§ **Problem to solve**
In the records that follow, find each line with "filter" and pull it out.

(Collection entries)
════════════════

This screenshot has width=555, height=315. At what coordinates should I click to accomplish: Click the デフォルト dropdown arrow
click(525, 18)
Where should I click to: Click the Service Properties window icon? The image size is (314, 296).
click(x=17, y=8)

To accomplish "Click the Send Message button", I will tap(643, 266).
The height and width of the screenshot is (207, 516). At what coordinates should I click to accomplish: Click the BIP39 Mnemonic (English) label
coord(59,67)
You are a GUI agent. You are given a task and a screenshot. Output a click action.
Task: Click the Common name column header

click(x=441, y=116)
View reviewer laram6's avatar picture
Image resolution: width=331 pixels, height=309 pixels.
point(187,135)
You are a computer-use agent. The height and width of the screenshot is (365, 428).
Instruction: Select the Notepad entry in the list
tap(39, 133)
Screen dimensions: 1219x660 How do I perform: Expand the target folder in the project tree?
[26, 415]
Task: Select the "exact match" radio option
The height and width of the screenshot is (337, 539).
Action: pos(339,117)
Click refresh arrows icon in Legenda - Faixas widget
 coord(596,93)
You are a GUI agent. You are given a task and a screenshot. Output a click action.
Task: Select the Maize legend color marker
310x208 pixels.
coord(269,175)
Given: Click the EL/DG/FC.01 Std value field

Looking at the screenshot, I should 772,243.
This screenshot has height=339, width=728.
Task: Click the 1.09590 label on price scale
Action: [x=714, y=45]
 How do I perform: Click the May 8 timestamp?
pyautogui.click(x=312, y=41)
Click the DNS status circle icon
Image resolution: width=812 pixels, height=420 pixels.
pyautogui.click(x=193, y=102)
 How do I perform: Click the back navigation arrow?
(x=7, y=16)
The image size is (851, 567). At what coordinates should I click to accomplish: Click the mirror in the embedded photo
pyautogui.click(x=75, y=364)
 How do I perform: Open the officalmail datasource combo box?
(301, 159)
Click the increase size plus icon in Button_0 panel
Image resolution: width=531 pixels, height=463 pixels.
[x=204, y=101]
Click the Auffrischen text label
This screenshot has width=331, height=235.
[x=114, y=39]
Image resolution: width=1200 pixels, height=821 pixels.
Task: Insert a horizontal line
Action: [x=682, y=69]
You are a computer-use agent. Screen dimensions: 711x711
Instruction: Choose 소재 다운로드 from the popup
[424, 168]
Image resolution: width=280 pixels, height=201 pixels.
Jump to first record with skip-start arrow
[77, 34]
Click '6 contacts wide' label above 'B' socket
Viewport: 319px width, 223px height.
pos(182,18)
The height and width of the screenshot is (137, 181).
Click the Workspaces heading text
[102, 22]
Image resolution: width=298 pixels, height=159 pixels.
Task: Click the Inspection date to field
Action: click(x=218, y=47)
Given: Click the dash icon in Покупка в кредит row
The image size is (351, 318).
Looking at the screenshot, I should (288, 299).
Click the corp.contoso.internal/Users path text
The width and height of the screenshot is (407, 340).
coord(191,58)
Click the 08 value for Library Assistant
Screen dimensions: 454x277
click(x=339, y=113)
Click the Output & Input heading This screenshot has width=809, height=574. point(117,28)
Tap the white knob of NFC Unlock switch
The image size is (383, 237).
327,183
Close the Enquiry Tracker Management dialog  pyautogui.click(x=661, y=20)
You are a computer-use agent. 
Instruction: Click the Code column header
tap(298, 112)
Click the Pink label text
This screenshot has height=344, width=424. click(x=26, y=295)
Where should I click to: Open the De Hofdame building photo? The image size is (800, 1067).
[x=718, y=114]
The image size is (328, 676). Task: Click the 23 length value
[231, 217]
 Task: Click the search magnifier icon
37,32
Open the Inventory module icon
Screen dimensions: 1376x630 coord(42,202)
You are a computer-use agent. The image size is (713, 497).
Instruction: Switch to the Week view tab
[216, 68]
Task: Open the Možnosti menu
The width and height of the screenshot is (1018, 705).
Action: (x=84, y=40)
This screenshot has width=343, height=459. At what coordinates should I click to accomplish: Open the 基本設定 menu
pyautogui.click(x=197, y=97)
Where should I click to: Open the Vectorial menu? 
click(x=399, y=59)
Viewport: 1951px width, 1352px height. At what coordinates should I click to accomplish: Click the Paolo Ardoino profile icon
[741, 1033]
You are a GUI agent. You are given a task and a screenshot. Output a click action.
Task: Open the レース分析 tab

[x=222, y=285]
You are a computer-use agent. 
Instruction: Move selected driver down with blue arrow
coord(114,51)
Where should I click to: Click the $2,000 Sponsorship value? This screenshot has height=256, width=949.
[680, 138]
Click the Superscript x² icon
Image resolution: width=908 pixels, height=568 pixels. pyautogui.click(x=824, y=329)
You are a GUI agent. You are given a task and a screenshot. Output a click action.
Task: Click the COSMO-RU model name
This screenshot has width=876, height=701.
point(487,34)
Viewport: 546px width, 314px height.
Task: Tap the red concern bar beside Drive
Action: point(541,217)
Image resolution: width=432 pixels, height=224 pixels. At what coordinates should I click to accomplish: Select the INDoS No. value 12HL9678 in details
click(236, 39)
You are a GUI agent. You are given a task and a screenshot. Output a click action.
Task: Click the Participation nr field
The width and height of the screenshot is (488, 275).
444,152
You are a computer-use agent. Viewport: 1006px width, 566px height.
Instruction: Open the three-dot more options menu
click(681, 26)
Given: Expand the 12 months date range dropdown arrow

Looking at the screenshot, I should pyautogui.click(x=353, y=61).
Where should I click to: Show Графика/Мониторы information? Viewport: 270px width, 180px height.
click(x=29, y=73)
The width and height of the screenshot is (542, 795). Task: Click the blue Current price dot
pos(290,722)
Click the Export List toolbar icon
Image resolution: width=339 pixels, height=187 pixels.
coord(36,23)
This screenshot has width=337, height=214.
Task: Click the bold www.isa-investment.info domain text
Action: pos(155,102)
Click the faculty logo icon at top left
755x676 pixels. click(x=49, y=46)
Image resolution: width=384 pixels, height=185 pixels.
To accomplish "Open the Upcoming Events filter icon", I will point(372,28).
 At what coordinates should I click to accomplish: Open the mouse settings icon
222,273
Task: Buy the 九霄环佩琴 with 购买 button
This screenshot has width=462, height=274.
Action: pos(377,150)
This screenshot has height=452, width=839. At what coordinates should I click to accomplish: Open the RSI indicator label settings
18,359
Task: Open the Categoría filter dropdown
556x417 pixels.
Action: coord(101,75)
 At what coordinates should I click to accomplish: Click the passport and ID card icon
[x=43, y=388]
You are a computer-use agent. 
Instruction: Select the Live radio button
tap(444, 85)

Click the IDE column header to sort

════════════════

§ **Your response**
To accomplish "Open the Upcoming Events filter icon", I will point(372,28).
Task: Open the Categoría filter dropdown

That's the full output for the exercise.